居間になっている和室に戻ると、翔の姿はなかった。
その代わり、和室と寝室を隔てる麻の葉があしらわれた欄間の隙間から暖色の光が漏れていた。
目の前にある襖を開ければ翔がいる。
準備に手間取って待たせてしまったのだから、早く寝室に入ろう。
鷹也は襖の引き手に手をかけた。
(うわ、手ぇ震えてる)
緊張している自覚はあるのだが、ここまで体が反応することは滅多にない。
これから行うことは、鷹也が望んでいることだ。
だからこそ、冷静ではいられない。
意を決してふすまを開けた瞬間、鷹也の心臓は全力疾走を始めた。
「おかえり」
「た、ただいま」
見るからに弾力のある大きなベッド。
その真っ白なシーツの上には、柔らかい枕を壁に立て、背を預けている翔がいた。
彼もまた、浴衣を身につけている。
初めて見る浴衣姿は、場所のせいか艶かしく見えた。
半年前より少し伸びた艶のある黒髪。
風呂上がりで血色のいい肌が覗く襟元。
鷹也の姿を見て緩む頬。
こんな扇情的な姿、他の誰にも見せられない。
見せたくない。
(ああ、もう、やばいって……)
翔がガイドでよかった。
もし翔が聴覚が発達したセンチネルだったら、鷹也の心臓の音は筒抜けだっただろう。
「緊張しているのか?」
翔がベッドから下り、入口で立ち止まってしまった鷹也を迎えに来た。
その言葉に揶揄いの色はないが、鷹也だけが緊張していると知られるのは恥ずかしい。
「俺が? まさか」
強がって見せるが、繋がれた手から伝わる熱と振動でバレバレだろう。
それを誤魔化すように、翔の手を引きベッドへとリードする。
「へぇ? 俺は余裕、ないぞ」
「そうは見えないけど?」
手を引いていたはずが、グッと手を引かれてベッドに倒される。
柔らかいベッドが鷹也の体を受け止め、その上に翔が覆い被さってきた。
枕元にある鞠のような形のベッドサイドライトが翔の顔を照らし出す。
暖色の光で僅かに薄まっているが、翔の頬から首筋、耳まで真っ赤になっている。
繋いで手は、翔のはだけた浴衣の襟元の中へ導かれ、胸元に押し当てられた。
鷹也と同じくらい高鳴る鼓動は、翔の言葉を証明している。
「これなら信じるか?」
信じる。
当たり前だ。
こんなにも鷹也を想って脈打っているのだから。
「ッ……う、ん……ふ」
鷹也が頷くと、濡れた瞳が近づいてきた。
重なった唇は熱い。
触れるだけじゃ物足りなくて、濡れた唇に吸い付いた。
体の中で燻っていた火種が弾ける。
途端、際限ない欲が溢れ出てきた。
それは、鷹也だけではなかったようだ。
翔は鷹也に負けじと舌を伸ばしてきた。
肉厚なそれは、鷹也の弱いところを探るように口内を舐り、そして見つけた。
上顎をなぞられると、背中がビリビリと震える。
感じていることは鼻に抜ける息で知られてしまい、体をホールドされ、執拗に舐められた。
最初からハイペースだと持たない。
いい加減にしろと、間近にある翔の顔を睨みつける。
だが、熱を帯び濡れた瞳を見てしまうと、反抗心はどこかへ消えてしまった。
時間はいくらでもある。
翔になら何をされてもいい。
鷹也は早々に白旗を上げ、与えられる快楽を享受していく。
互いの息が上がると、翔は激しい口付けを終わらせた。
それでも交わる吐息。
視界を占領する翔の顔は、幸せに染まっていた。
「やっと思いっきり触れる」
「やっと?」
「そうだよ。

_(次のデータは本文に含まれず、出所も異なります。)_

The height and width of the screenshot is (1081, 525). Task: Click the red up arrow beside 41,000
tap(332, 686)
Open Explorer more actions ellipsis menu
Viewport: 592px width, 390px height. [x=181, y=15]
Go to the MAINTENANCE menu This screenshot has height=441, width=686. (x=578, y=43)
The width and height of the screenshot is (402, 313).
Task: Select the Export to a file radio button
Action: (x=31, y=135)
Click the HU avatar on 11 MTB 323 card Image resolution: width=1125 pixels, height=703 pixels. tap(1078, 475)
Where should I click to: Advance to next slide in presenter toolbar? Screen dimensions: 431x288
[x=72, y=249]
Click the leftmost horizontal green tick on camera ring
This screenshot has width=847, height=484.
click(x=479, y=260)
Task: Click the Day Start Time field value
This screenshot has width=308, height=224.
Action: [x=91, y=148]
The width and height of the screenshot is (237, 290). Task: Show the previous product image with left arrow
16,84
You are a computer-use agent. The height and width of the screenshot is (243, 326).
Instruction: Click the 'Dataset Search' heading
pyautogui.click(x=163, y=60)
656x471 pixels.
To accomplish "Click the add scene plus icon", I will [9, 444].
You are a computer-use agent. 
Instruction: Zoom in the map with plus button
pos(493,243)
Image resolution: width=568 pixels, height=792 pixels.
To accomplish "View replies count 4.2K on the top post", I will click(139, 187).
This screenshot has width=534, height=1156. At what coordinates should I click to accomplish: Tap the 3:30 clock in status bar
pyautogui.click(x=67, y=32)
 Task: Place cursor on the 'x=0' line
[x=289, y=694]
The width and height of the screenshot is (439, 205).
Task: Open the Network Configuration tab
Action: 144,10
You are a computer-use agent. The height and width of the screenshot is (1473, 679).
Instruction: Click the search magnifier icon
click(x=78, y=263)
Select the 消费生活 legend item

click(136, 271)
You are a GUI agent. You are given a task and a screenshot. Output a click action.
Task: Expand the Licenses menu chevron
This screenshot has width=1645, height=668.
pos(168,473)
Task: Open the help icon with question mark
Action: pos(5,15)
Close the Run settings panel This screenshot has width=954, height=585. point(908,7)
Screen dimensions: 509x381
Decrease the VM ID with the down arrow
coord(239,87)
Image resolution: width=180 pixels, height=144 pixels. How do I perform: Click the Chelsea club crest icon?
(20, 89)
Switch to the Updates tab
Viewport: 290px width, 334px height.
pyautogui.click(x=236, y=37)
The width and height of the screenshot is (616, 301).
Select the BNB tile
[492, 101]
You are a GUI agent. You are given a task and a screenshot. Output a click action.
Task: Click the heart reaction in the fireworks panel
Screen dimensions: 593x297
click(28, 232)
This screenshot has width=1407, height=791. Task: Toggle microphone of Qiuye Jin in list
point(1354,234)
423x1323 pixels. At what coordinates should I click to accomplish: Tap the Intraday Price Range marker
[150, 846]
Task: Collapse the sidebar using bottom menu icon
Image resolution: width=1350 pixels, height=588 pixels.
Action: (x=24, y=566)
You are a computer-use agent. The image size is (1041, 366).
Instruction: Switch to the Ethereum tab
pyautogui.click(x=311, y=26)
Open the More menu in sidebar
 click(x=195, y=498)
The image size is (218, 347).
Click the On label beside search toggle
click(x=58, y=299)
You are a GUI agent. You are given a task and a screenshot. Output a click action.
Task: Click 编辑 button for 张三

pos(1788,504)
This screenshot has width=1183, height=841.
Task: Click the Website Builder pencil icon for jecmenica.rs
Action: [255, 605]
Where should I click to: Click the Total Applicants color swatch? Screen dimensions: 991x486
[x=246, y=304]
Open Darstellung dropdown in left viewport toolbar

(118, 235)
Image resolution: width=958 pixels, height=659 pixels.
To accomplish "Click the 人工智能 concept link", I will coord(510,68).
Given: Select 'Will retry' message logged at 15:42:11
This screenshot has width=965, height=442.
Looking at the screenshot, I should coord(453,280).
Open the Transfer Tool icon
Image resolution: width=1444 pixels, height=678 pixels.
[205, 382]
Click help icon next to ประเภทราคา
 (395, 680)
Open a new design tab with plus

キス以上のことしたら、止まれる自信なかったからな」
翔から打ち明けられ、鷹也は「そういえば……」と思考を巡らせる。
戦場と化したタワーで再会してからこの半年の間、単純に時間がなかったというのもあるが、それでも手を繋いだり抱きしめ合ったりすることはあった。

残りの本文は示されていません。